PASSAGE SHOWN:
+-------+
The *Adapt* column specifies that connectors assigned to the boundary
condition have their point clustering adapted (points will be added or removed) in order to meet
the target cell sizes specified by any selected size field influencers on the
*Size Field* tab. The *Adapt* column is set to *Off*
by default and can be toggled *On* by double clicking in the field. Adaptation is not
available for the *Unspecified* boundary condition.

**Note:** Even though T-Rex layers are not directly influenced by the
size field, the *Adapt* option can still be applied to any T-Rex condition
that grows anisotropic cells (*Wall*, *Angle*, *Aspect Ratio*, *Max.
Aspect Ratio*, and *Adjacent Grid*). In this case, the connectors will be adapted prior to marching T-Rex
layers, thus picking up the influence from the size field.

The remaining columns (*Growth Rate*, *Constant Layers*, *Min. Edge
Length*, and *Min. Radius of Curvature*) are only available for T-Rex boundary
conditions that grow anisotropic cells (i.e. *Wall*, *Angle*, *Aspect
Ratio*, *Max. Aspect Ratio*, and *Adjacent Grid*) and function similarly to
the *Automatic Surface
Mesh* Stretching Filter parameters of the same names.
+-------+
Stored data entries:
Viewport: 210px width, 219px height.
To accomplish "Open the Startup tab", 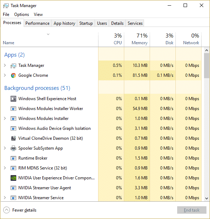I will [x=86, y=23].
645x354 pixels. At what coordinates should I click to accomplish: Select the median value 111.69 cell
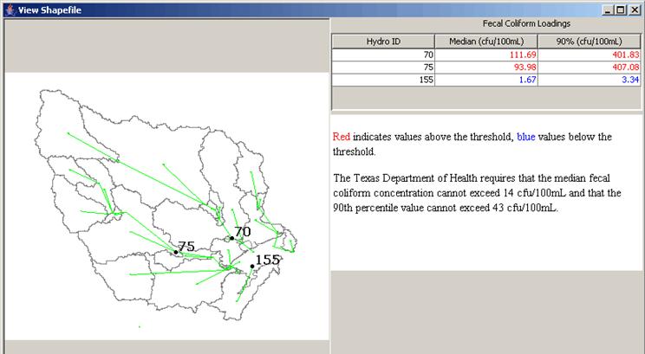click(x=486, y=55)
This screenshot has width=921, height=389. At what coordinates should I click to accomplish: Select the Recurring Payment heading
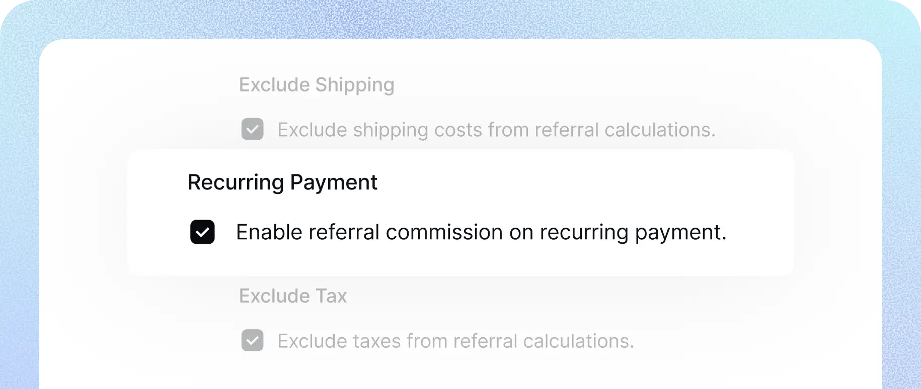coord(282,182)
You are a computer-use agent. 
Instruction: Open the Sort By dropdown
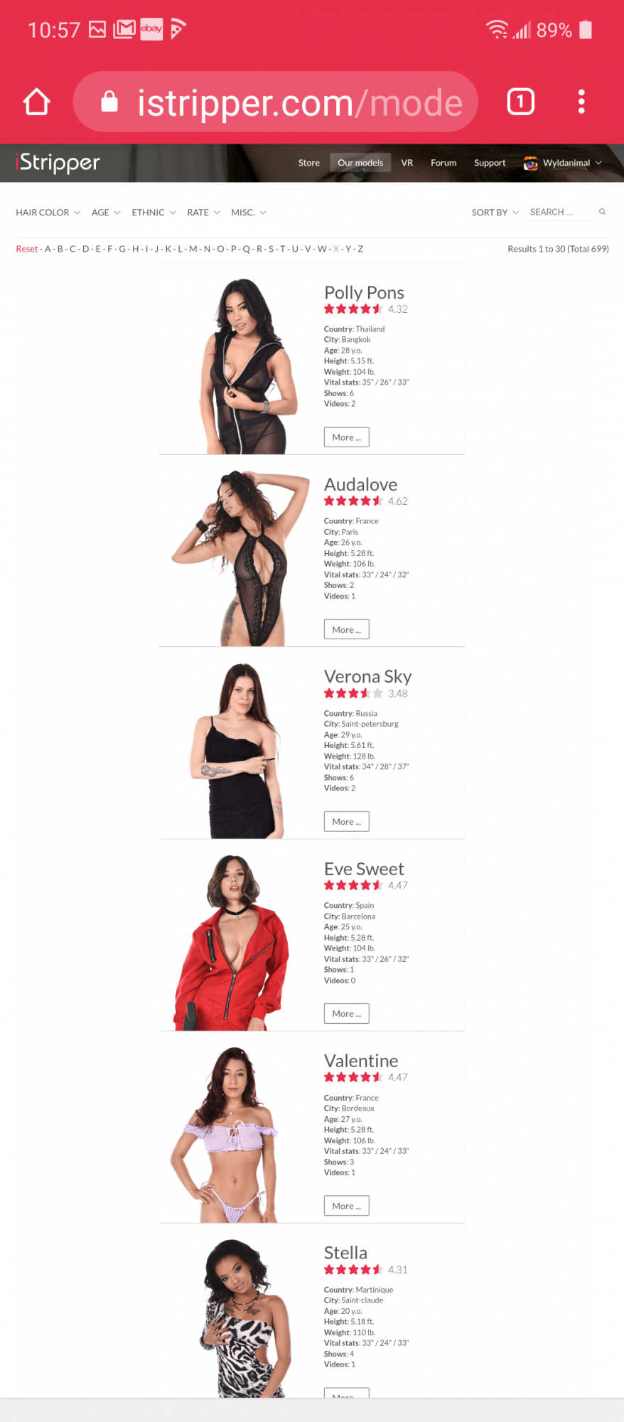495,213
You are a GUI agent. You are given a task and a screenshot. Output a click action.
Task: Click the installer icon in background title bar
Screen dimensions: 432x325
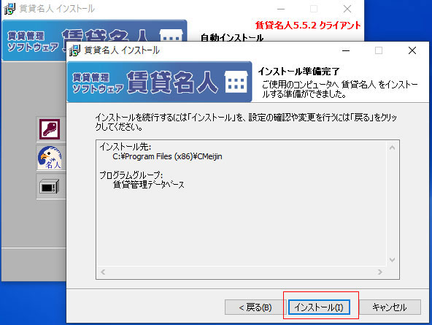point(9,9)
+-------+
WHAT YOU HAVE TO DO:
Please state the default setting of the Adapt column, according to the passage on boundary condition columns.

WRITTEN SOLUTION:
Off